_Task to carry out_: Identify every line of the items below that contains the string "screenshot", treating uppercase and lowercase as different, and copy each of those lines in full.
** Start Entries supplied **
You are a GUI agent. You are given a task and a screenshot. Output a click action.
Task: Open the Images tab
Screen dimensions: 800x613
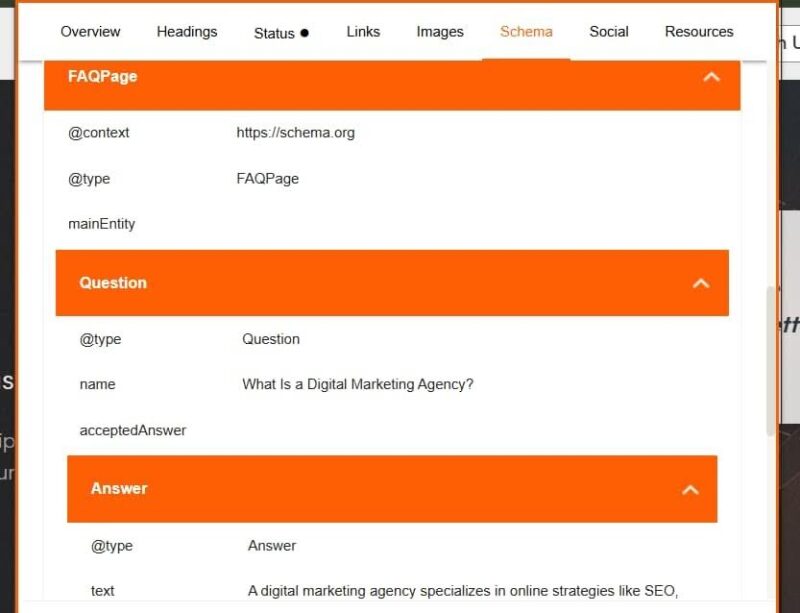coord(440,32)
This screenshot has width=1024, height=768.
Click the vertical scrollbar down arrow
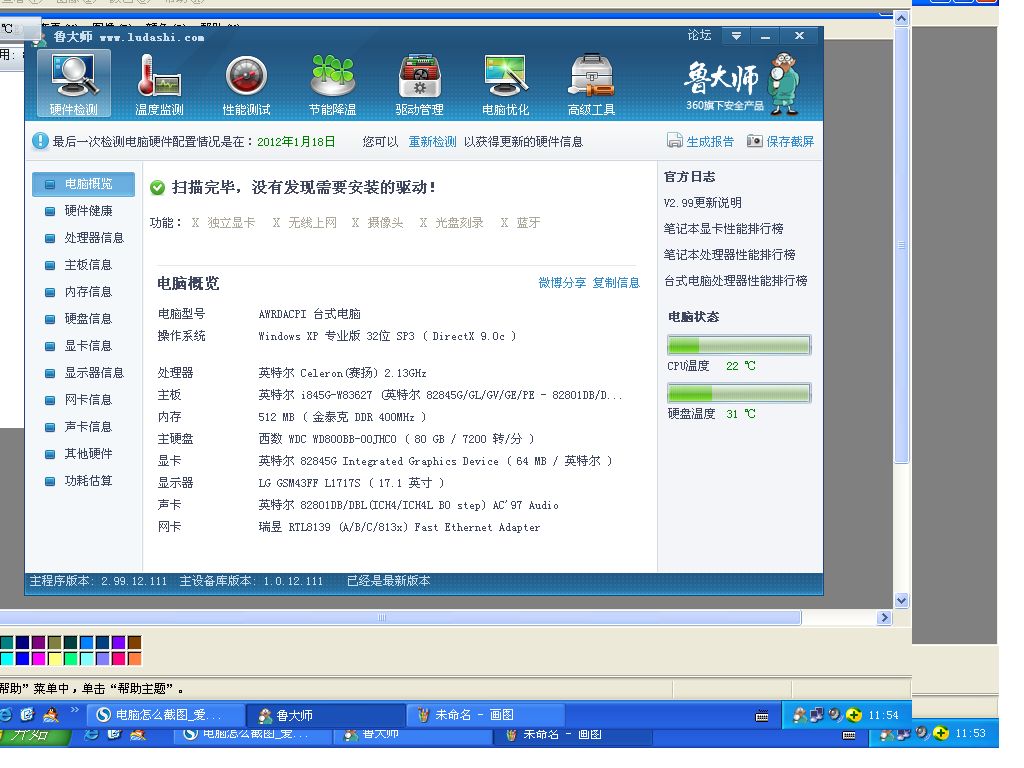click(901, 601)
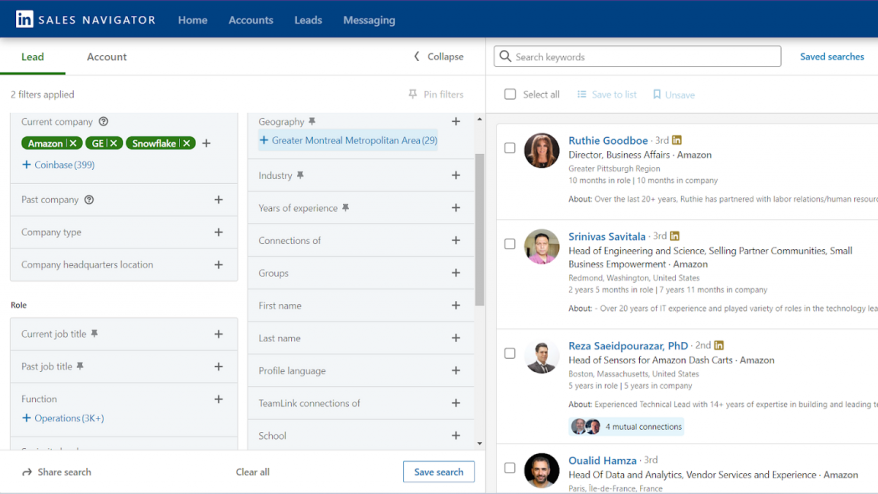Click the Pin filters pin icon

tap(413, 95)
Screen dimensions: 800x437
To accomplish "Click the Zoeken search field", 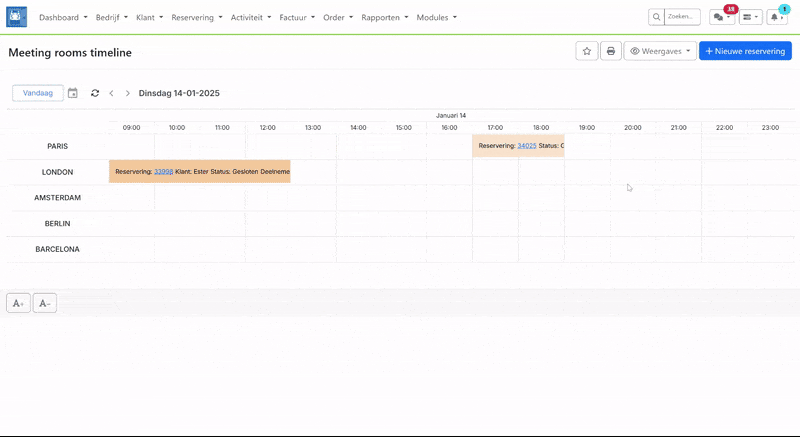I will tap(682, 17).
** End Entries supplied **
_Problem solution_:
You are a GUI agent. You are given a task and a screenshot. Output a click action.
This screenshot has width=1024, height=768.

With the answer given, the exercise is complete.